TASK GOAL
The expected output is an exact restatement of all the records.

(Beginning of DATA FOR THIS TASK)

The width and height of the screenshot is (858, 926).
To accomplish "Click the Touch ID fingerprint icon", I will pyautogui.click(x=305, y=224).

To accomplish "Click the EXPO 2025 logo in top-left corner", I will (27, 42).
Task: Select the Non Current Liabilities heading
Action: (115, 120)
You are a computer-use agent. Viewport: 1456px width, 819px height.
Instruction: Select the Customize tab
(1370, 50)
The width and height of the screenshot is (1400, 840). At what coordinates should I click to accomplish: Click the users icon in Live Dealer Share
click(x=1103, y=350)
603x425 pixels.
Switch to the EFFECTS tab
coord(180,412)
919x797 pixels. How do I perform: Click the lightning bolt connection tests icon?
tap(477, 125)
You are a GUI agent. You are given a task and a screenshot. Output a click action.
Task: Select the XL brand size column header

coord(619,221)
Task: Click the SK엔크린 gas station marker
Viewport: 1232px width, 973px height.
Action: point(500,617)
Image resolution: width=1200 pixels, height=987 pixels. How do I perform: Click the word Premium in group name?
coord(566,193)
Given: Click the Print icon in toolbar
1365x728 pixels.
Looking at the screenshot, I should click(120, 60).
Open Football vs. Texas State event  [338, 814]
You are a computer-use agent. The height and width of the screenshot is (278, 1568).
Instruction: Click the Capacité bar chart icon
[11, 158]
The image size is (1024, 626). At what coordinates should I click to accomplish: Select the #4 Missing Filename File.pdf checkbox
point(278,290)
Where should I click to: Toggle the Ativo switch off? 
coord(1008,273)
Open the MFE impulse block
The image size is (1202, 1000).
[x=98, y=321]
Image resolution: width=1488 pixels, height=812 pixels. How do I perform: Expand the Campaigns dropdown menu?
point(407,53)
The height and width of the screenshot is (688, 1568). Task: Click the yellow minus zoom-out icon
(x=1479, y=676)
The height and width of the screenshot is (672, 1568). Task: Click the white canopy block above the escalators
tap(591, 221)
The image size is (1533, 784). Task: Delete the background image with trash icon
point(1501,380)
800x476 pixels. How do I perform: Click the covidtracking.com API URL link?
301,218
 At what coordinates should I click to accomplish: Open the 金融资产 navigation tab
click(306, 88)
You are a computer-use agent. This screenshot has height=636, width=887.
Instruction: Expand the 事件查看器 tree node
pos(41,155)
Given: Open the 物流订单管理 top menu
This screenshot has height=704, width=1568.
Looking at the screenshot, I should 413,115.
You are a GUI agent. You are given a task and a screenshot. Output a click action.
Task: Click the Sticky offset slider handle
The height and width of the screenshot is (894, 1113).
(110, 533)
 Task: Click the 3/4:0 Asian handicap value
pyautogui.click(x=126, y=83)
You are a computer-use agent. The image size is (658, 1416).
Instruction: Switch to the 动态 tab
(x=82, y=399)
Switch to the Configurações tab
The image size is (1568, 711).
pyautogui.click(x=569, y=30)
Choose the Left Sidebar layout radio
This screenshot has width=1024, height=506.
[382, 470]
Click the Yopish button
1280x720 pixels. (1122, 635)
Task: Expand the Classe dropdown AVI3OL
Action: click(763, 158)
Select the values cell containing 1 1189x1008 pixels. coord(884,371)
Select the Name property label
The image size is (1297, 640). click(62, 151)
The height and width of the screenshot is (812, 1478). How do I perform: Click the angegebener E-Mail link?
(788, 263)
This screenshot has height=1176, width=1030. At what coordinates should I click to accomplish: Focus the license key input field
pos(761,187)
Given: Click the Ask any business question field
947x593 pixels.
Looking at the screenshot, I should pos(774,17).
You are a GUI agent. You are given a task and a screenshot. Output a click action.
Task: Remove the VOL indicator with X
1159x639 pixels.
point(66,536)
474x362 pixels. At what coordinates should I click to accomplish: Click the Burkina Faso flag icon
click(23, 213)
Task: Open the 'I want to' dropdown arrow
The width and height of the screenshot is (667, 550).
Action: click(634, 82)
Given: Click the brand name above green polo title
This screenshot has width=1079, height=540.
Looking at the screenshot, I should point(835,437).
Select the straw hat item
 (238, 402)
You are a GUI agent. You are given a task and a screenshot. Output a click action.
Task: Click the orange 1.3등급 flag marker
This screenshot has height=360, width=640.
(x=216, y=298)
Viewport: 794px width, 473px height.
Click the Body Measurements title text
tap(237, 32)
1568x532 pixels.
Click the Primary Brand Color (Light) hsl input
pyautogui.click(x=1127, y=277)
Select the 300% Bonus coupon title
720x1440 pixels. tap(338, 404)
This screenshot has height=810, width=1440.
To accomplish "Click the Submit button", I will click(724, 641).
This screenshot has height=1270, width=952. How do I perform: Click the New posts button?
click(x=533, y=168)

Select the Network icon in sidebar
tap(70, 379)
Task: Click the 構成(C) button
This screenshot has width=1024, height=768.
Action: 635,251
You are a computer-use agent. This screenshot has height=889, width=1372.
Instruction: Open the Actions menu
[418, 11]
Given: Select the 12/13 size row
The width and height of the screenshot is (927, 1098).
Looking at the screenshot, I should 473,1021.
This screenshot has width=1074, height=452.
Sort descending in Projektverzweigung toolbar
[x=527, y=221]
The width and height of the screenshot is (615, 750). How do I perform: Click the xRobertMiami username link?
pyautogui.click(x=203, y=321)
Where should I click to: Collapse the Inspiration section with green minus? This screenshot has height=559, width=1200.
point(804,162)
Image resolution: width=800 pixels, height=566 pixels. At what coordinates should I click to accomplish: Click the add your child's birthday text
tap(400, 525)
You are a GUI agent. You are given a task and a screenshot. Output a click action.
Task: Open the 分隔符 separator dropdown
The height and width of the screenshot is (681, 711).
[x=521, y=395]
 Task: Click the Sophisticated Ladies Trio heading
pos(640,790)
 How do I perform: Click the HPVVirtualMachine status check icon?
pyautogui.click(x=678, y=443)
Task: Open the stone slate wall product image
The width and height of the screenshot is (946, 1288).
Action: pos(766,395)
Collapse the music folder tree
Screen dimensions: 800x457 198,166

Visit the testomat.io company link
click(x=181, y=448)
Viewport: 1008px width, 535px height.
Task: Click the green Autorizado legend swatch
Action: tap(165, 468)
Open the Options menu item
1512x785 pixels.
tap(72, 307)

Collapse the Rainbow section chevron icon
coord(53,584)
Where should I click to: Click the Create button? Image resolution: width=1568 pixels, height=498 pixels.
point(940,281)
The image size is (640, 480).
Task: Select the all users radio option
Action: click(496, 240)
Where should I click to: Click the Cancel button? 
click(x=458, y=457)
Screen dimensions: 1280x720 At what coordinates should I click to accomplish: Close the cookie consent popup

(End of DATA FOR THIS TASK)

SOLUTION TO THIS TASK
The width and height of the screenshot is (858, 926).
To accomplish "Click the Touch ID fingerprint icon", I will pyautogui.click(x=305, y=224).

To accomplish "Click the EXPO 2025 logo in top-left corner", I will (27, 42).
Task: Select the Non Current Liabilities heading
Action: (115, 120)
You are a computer-use agent. Viewport: 1456px width, 819px height.
Instruction: Select the Customize tab
(1370, 50)
The width and height of the screenshot is (1400, 840). At what coordinates should I click to accomplish: Click the users icon in Live Dealer Share
click(x=1103, y=350)
603x425 pixels.
Switch to the EFFECTS tab
coord(180,412)
919x797 pixels. How do I perform: Click the lightning bolt connection tests icon?
tap(477, 125)
You are a GUI agent. You are given a task and a screenshot. Output a click action.
Task: Select the XL brand size column header

coord(619,221)
Task: Click the SK엔크린 gas station marker
Viewport: 1232px width, 973px height.
Action: point(500,617)
Image resolution: width=1200 pixels, height=987 pixels. How do I perform: Click the word Premium in group name?
coord(566,193)
Given: Click the Print icon in toolbar
1365x728 pixels.
Looking at the screenshot, I should click(120, 60).
Open Football vs. Texas State event  [338, 814]
You are a computer-use agent. The height and width of the screenshot is (278, 1568).
Instruction: Click the Capacité bar chart icon
[11, 158]
The image size is (1024, 626). At what coordinates should I click to accomplish: Select the #4 Missing Filename File.pdf checkbox
point(278,290)
Where should I click to: Toggle the Ativo switch off? 
coord(1008,273)
Open the MFE impulse block
The image size is (1202, 1000).
[x=98, y=321]
Image resolution: width=1488 pixels, height=812 pixels. How do I perform: Expand the Campaigns dropdown menu?
point(407,53)
The height and width of the screenshot is (688, 1568). Task: Click the yellow minus zoom-out icon
(x=1479, y=676)
The height and width of the screenshot is (672, 1568). Task: Click the white canopy block above the escalators
tap(591, 221)
The image size is (1533, 784). Task: Delete the background image with trash icon
point(1501,380)
800x476 pixels. How do I perform: Click the covidtracking.com API URL link?
301,218
 At what coordinates should I click to accomplish: Open the 金融资产 navigation tab
click(306, 88)
You are a computer-use agent. This screenshot has height=636, width=887.
Instruction: Expand the 事件查看器 tree node
pos(41,155)
Given: Open the 物流订单管理 top menu
This screenshot has height=704, width=1568.
Looking at the screenshot, I should 413,115.
You are a GUI agent. You are given a task and a screenshot. Output a click action.
Task: Click the Sticky offset slider handle
The height and width of the screenshot is (894, 1113).
(110, 533)
 Task: Click the 3/4:0 Asian handicap value
pyautogui.click(x=126, y=83)
You are a computer-use agent. The image size is (658, 1416).
Instruction: Switch to the 动态 tab
(x=82, y=399)
Switch to the Configurações tab
The image size is (1568, 711).
pyautogui.click(x=569, y=30)
Choose the Left Sidebar layout radio
This screenshot has width=1024, height=506.
[382, 470]
Click the Yopish button
1280x720 pixels. (1122, 635)
Task: Expand the Classe dropdown AVI3OL
Action: click(763, 158)
Select the values cell containing 1 1189x1008 pixels. coord(884,371)
Select the Name property label
The image size is (1297, 640). click(62, 151)
The height and width of the screenshot is (812, 1478). How do I perform: Click the angegebener E-Mail link?
(788, 263)
This screenshot has height=1176, width=1030. At what coordinates should I click to accomplish: Focus the license key input field
pos(761,187)
Given: Click the Ask any business question field
947x593 pixels.
Looking at the screenshot, I should pos(774,17).
You are a GUI agent. You are given a task and a screenshot. Output a click action.
Task: Remove the VOL indicator with X
1159x639 pixels.
point(66,536)
474x362 pixels. At what coordinates should I click to accomplish: Click the Burkina Faso flag icon
click(23, 213)
Task: Open the 'I want to' dropdown arrow
The width and height of the screenshot is (667, 550).
Action: click(634, 82)
Given: Click the brand name above green polo title
This screenshot has width=1079, height=540.
Looking at the screenshot, I should point(835,437).
Select the straw hat item
 (238, 402)
You are a GUI agent. You are given a task and a screenshot. Output a click action.
Task: Click the orange 1.3등급 flag marker
This screenshot has height=360, width=640.
(x=216, y=298)
Viewport: 794px width, 473px height.
Click the Body Measurements title text
tap(237, 32)
1568x532 pixels.
Click the Primary Brand Color (Light) hsl input
pyautogui.click(x=1127, y=277)
Select the 300% Bonus coupon title
720x1440 pixels. tap(338, 404)
This screenshot has height=810, width=1440.
To accomplish "Click the Submit button", I will click(724, 641).
This screenshot has height=1270, width=952. How do I perform: Click the New posts button?
click(x=533, y=168)

Select the Network icon in sidebar
tap(70, 379)
Task: Click the 構成(C) button
This screenshot has width=1024, height=768.
Action: 635,251
You are a computer-use agent. This screenshot has height=889, width=1372.
Instruction: Open the Actions menu
[418, 11]
Given: Select the 12/13 size row
The width and height of the screenshot is (927, 1098).
Looking at the screenshot, I should 473,1021.
This screenshot has width=1074, height=452.
Sort descending in Projektverzweigung toolbar
[x=527, y=221]
The width and height of the screenshot is (615, 750). How do I perform: Click the xRobertMiami username link?
pyautogui.click(x=203, y=321)
Where should I click to: Collapse the Inspiration section with green minus? This screenshot has height=559, width=1200.
point(804,162)
Image resolution: width=800 pixels, height=566 pixels. At what coordinates should I click to accomplish: Click the add your child's birthday text
tap(400, 525)
You are a GUI agent. You are given a task and a screenshot. Output a click action.
Task: Open the 分隔符 separator dropdown
The height and width of the screenshot is (681, 711).
[x=521, y=395]
 Task: Click the Sophisticated Ladies Trio heading
pos(640,790)
 How do I perform: Click the HPVVirtualMachine status check icon?
pyautogui.click(x=678, y=443)
Task: Open the stone slate wall product image
The width and height of the screenshot is (946, 1288).
Action: pos(766,395)
Collapse the music folder tree
Screen dimensions: 800x457 198,166

Visit the testomat.io company link
click(x=181, y=448)
Viewport: 1008px width, 535px height.
Task: Click the green Autorizado legend swatch
Action: tap(165, 468)
Open the Options menu item
1512x785 pixels.
tap(72, 307)

Collapse the Rainbow section chevron icon
coord(53,584)
Where should I click to: Click the Create button? Image resolution: width=1568 pixels, height=498 pixels.
point(940,281)
The image size is (640, 480).
Task: Select the all users radio option
Action: click(496, 240)
Where should I click to: Click the Cancel button? 
click(x=458, y=457)
Screen dimensions: 1280x720 At what coordinates should I click to accomplish: Close the cookie consent popup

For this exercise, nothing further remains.